At first, I thought it was a mix up and that was the reason my daughter forgot that she'd already told me about her classmate bonking her head on her birthday. But no, it seems like that story and many others like it need to be re-told (over and over)---as does, reciting lines from movies my kids watch.
I'm sure the same goes for other later stages too. However, at some point between my late teens and my early twenties, I started prefacing almost every story with, "stop me if I've told you this before". Suddenly, it really mattered that I not repeat myself. Suddenly there were restrictions on how many times a story could be told. With some friends, I won't intervene because I know where they are going with it and I like the comfort of hearing it again. It is part of how I first got to know them and why I like to be with them. For others, who I know less well, when I hear a story be re-told one too many times, I can feel myself mentally ticking a box beside them stating, oh one of those.
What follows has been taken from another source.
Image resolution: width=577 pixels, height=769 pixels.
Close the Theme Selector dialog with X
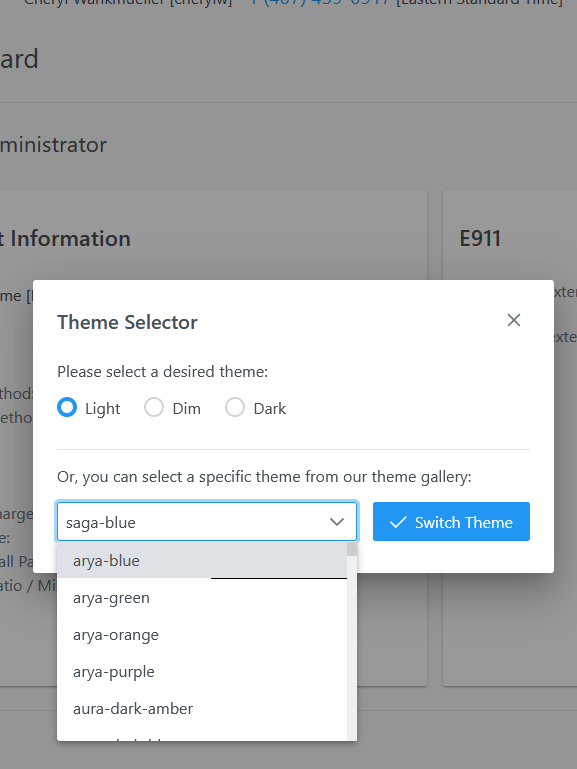coord(514,320)
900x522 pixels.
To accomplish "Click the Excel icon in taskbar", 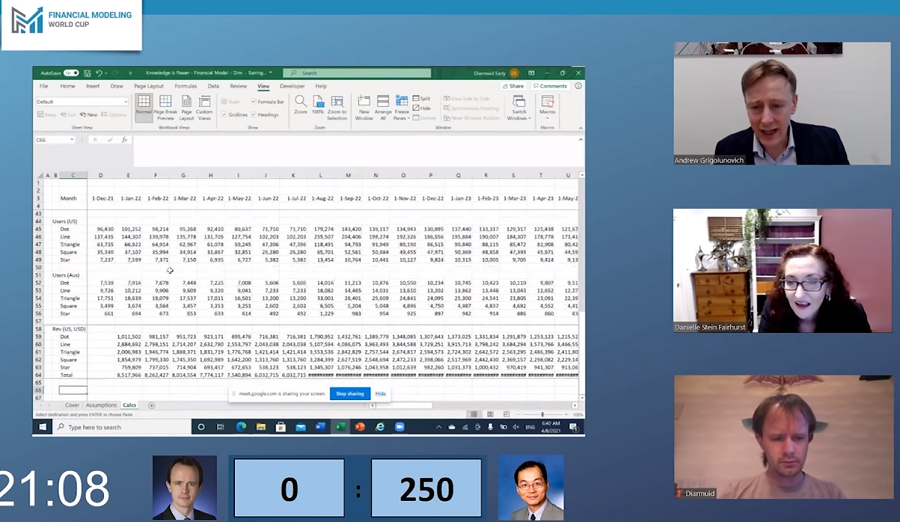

My husband always says that he knows I'm stressed when he catches me reading one of my favourite childhood books, Busybody Nora or Ramona. I seek solace in the repetitive narrative that I know all too well without reading it but get some sense of renewal from the act of reading itself. When my daughter was younger, we read something that said kids actually get more out of movies when they see it many times. They can't take it all in at once and so now its not a big deal to me that they have watched Mathilda 25 times.
Repeating is something we do to seek connection and meaning. Maybe we should ease up on ourselves and not be so stringent about coming up with new material.